*Dataset records:*

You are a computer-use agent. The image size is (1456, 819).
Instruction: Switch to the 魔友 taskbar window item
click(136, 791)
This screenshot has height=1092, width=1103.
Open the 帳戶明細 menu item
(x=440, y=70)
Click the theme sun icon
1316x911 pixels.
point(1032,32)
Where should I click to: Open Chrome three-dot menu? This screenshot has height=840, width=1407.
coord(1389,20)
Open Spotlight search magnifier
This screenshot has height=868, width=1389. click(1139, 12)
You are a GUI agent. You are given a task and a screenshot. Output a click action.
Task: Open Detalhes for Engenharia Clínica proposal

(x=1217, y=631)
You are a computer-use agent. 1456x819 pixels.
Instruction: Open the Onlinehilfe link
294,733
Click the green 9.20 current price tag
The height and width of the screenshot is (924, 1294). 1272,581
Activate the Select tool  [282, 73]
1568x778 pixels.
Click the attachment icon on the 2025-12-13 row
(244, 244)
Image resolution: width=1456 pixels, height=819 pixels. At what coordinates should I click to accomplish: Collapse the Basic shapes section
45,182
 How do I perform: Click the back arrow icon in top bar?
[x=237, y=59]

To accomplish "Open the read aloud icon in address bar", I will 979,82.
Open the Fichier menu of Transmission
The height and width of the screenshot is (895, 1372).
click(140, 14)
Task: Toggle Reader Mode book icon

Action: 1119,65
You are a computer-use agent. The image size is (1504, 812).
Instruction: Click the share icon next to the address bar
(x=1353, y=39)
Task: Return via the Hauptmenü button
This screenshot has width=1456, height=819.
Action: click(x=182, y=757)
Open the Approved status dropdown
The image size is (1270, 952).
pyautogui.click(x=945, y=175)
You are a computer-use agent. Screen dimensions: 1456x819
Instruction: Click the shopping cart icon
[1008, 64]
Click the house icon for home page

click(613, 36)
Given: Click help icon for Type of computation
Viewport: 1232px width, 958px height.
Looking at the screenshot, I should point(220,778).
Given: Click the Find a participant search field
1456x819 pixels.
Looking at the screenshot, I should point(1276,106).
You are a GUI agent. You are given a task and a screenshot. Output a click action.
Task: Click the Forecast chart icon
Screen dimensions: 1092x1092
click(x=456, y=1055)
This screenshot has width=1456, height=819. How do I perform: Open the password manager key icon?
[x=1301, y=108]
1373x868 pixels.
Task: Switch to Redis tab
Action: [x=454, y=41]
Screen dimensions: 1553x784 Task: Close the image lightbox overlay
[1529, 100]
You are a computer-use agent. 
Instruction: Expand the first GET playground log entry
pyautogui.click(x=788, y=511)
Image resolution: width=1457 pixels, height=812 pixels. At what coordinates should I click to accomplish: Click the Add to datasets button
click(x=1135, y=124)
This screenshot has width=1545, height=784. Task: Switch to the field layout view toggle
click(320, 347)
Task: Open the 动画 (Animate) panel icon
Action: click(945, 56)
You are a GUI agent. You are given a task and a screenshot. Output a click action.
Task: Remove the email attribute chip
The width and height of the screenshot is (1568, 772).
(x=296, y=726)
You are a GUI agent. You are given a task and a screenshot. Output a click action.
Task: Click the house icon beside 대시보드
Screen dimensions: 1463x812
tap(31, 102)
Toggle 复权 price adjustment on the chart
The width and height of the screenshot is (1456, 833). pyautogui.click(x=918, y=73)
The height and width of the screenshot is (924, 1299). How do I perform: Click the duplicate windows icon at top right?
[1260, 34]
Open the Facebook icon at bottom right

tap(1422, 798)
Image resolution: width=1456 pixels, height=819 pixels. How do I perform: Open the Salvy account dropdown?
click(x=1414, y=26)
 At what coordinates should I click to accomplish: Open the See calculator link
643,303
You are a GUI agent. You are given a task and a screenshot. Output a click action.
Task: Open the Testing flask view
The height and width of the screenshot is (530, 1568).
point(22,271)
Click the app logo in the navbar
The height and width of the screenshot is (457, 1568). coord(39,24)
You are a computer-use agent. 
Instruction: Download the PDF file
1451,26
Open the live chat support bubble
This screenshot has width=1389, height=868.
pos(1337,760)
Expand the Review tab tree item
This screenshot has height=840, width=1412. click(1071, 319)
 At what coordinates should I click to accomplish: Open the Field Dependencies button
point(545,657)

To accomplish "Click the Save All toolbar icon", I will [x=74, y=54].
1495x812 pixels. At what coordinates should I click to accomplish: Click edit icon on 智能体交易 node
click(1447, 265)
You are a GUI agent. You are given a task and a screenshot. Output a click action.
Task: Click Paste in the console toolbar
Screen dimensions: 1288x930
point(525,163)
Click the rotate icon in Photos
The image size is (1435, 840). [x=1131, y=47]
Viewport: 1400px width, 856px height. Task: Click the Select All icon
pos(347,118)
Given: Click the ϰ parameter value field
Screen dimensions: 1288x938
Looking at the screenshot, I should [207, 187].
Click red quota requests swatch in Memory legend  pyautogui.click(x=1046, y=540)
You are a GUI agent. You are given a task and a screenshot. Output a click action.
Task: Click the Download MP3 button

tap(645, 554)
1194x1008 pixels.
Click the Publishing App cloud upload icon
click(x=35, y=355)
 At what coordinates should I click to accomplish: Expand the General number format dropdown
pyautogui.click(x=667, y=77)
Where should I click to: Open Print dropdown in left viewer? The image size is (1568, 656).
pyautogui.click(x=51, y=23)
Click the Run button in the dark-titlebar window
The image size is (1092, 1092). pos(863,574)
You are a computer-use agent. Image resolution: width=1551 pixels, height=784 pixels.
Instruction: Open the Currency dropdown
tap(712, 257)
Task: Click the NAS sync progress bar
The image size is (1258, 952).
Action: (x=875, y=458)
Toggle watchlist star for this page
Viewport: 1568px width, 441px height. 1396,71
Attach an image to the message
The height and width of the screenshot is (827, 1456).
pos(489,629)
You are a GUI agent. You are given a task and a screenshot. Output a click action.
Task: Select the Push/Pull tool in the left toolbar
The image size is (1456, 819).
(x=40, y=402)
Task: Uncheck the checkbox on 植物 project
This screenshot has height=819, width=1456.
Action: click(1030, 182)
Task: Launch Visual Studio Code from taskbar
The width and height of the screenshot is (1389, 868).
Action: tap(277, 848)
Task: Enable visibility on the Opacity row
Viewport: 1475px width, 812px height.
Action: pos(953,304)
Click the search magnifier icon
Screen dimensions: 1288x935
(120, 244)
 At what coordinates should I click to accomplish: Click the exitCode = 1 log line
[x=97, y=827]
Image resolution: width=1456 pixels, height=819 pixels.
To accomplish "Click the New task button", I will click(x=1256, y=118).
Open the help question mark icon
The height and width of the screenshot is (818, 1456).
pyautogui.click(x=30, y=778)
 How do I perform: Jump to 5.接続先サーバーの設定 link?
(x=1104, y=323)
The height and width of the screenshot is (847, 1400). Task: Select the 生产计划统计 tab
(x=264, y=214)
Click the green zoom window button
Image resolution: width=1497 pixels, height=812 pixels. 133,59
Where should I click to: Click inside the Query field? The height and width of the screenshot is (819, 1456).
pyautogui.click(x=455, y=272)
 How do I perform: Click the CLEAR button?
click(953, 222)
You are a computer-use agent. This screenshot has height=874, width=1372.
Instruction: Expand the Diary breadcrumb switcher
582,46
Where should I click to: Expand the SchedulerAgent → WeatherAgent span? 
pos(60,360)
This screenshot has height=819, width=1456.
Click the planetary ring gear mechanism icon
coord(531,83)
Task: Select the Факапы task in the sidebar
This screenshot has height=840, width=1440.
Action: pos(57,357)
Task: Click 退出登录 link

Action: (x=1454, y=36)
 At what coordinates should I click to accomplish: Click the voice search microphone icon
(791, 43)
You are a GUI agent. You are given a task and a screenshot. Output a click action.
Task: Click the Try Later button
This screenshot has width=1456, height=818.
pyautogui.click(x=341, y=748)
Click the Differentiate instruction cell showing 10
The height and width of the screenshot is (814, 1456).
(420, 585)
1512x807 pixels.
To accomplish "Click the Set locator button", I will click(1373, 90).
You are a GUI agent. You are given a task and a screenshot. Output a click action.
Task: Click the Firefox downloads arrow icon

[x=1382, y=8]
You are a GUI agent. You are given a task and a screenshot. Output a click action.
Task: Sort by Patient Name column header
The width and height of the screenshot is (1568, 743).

*Work instructions:* What you return should be exactly the lines above, starting at the one with "The image size is (1270, 952)." and ending at the one with "Task: Click the Forecast chart icon", and nothing else.

*Task response:*
The image size is (1270, 952).
pyautogui.click(x=945, y=175)
You are a computer-use agent. Screen dimensions: 1456x819
Instruction: Click the shopping cart icon
[1008, 64]
Click the house icon for home page

click(613, 36)
Given: Click help icon for Type of computation
Viewport: 1232px width, 958px height.
Looking at the screenshot, I should point(220,778).
Given: Click the Find a participant search field
1456x819 pixels.
Looking at the screenshot, I should point(1276,106).
You are a GUI agent. You are given a task and a screenshot. Output a click action.
Task: Click the Forecast chart icon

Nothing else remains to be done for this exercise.